- [EXERCISE DIRECTIONS] Can you quote the patch between "diff --git a/deeprank2/tools/pdbprep/__init__.py" and "('TER', 'END', 'CONECT', 'END', 'ENDMDL', 'MODEL')", inclusive?

- [PROVIDED TEXT]

From 8c43bbfd1e414ec920874571a38422e5c040a52a Mon Sep 17 00:00:00 2001
From: Dani Bodor <d.bodor@esciencecenter.nl>
Date: Tue, 12 Mar 2024 18:41:30 +0100
Subject: [PATCH 4/7] copy step 4 from pdbprep (selaltloc)

---
 deeprank2/tools/pdbprep/__init__.py | 137 ++++++++++++++++++++++++++++
 1 file changed, 137 insertions(+)

diff --git a/deeprank2/tools/pdbprep/__init__.py b/deeprank2/tools/pdbprep/__init__.py
index c67fcfde1..a96a3f9b1 100644
--- a/deeprank2/tools/pdbprep/__init__.py
+++ b/deeprank2/tools/pdbprep/__init__.py
@@ -55,6 +55,143 @@ def _prune_records(fhandle: TextIO) -> Generator[str]:
             yield record[:17] + standardized_resname + record[20:]
 
 
+def run(fhandle):
+    records = ("ATOM", "HETATM")
+    # terminators = ('TER', 'END', 'CONECT', 'END', 'ENDMDL', 'MODEL')
+    # meaningful = records + terminators
+
+    # register atom information
+    register = dict()
+
+    # register comment lines
+    others = []
+
+    # register current chain
+    chain = None
+    prev_chain = None
+
+    # keep record of the line number. This will be used to sort lines
+    # after selecting the desired alternative location
+    nline = 0
+
+    # the loop will collect information on the different atoms
+    # throughout the PDB file until a new chain or any terminal line is
+    # found. At that point, the collected information is flushed because
+    # all altlocs for that block have been defined.
+    for line in fhandle:
+        nline += 1
+
+        if line.startswith(records):
+            # here resnum + insertion code are taken to identify
+            # different residues
+            resnum = line[22:27]
+            atomname = line[12:16]
+            altloc = line[16]
+            chain = line[21:22]
+
+            # flush lines because we enter a new chain
+            if chain != prev_chain:
+                # the "yield from" statement is avoided to keep
+                # compatibility with Python 2.7
+                for _line in _flush(register):
+                    yield _line
+
+                # Python 2.7 compatibility. Do not use .clear() method
+                # restart help variables
+                del register, others
+                register, others = dict(), []
+
+            # organizes information hierarchically
+            resnum_d = register.setdefault(resnum, {})
+            atomname_d = resnum_d.setdefault(atomname, {})
+            altloc_d = atomname_d.setdefault(altloc, [])
+
+            # adds info to dictionary
+            altloc_d.append((nline, line))

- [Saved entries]
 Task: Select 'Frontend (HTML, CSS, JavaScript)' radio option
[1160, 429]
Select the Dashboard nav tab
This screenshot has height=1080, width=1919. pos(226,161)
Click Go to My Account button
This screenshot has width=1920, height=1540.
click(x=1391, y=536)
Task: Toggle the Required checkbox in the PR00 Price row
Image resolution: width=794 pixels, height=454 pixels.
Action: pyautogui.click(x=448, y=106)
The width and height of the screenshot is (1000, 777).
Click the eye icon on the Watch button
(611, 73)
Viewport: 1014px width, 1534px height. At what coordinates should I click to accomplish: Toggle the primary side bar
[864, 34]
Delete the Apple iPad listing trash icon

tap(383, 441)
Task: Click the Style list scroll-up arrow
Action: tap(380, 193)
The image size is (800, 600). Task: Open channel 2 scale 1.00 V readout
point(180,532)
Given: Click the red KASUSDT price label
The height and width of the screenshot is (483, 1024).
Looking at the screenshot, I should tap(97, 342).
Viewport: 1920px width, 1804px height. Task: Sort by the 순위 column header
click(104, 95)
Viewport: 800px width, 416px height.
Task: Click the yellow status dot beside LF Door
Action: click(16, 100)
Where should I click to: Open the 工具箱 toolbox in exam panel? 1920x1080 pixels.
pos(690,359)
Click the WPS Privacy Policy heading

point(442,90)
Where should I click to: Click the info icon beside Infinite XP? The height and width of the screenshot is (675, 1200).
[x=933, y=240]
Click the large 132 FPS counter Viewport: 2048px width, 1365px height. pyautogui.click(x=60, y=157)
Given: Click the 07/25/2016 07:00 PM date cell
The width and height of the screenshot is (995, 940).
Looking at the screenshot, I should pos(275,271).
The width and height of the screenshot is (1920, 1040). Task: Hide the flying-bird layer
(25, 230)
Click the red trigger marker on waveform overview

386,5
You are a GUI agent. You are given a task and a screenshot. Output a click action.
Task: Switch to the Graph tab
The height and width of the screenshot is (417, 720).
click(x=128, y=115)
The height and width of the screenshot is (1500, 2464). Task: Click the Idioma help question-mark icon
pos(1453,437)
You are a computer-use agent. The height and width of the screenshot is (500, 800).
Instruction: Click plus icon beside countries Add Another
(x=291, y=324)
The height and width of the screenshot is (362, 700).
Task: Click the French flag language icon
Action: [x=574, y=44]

- [EXPECTED ANSWER]
diff --git a/deeprank2/tools/pdbprep/__init__.py b/deeprank2/tools/pdbprep/__init__.py
index c67fcfde1..a96a3f9b1 100644
--- a/deeprank2/tools/pdbprep/__init__.py
+++ b/deeprank2/tools/pdbprep/__init__.py
@@ -55,6 +55,143 @@ def _prune_records(fhandle: TextIO) -> Generator[str]:
             yield record[:17] + standardized_resname + record[20:]
 
 
+def run(fhandle):
+    records = ("ATOM", "HETATM")
+    # terminators = ('TER', 'END', 'CONECT', 'END', 'ENDMDL', 'MODEL')